- Date: 5–10 June
- Edition: 24th
- Draw: 32S / 16D
- Surface: Clay
- Location: Prostějov, Czech Republic
- Venue: TK Agrofert Prostějov

Champions

Singles
- Jiří Veselý

Doubles
- Guillermo Durán / Andrés Molteni
- ← 2016 · UniCredit Czech Open · 2018 →

= 2017 UniCredit Czech Open =

The 2017 UniCredit Czech Open was a professional tennis tournament played on clay courts. It was the 24th edition of the tournament which was part of the 2017 ATP Challenger Tour. It took place in Prostějov, Czech Republic between 5–10 June 2017.
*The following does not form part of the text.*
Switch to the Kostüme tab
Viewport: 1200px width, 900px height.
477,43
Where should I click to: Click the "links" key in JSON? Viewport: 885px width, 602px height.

==Singles main-draw entrants==

===Seeds===

| Country | Player | Rank^{1} | Seed |
|---|---|---|---|
| SVK | Martin Kližan | 50 | 1 |
| CZE | Jiří Veselý | 57 | 2 |
| GEO | Nikoloz Basilashvili | 63 | 3 |
| KAZ | Mikhail Kukushkin | 85 | 4 |
| ARG | Nicolás Kicker | 87 | 5 |
| MDA | Radu Albot | 88 | 6 |
| SVK | Norbert Gombos | 93 | 7 |
| CZE | Adam Pavlásek | 97 | 8 |

- ^{1} Rankings are as of 29 May 2017.

===Other entrants===
The following players received wildcards into the singles main draw:
- LAT Ernests Gulbis
- SVK Martin Kližan
- CZE Patrik Rikl
- ESP Tommy Robredo

The following players received entry into the singles main draw as alternates:
- ESA Marcelo Arévalo
- ITA Lorenzo Giustino
- POL Jerzy Janowicz
- CHI Nicolás Jarry
- KAZ Dmitry Popko

The following players received entry from the qualifying draw:
- SWE Markus Eriksson
- FRA Maxime Janvier
- GER Kevin Krawietz
- CZE Petr Michnev

==Champions==
===Singles===

- CZE Jiří Veselý def. ARG Federico Delbonis 5–7, 6–1, 7–5.

===Doubles===

- ARG Guillermo Durán / ARG Andrés Molteni def. CZE Roman Jebavý / CHI Hans Podlipnik Castillo 7–6^{(7–5)}, 6–7^{(5–7)}, [10–6].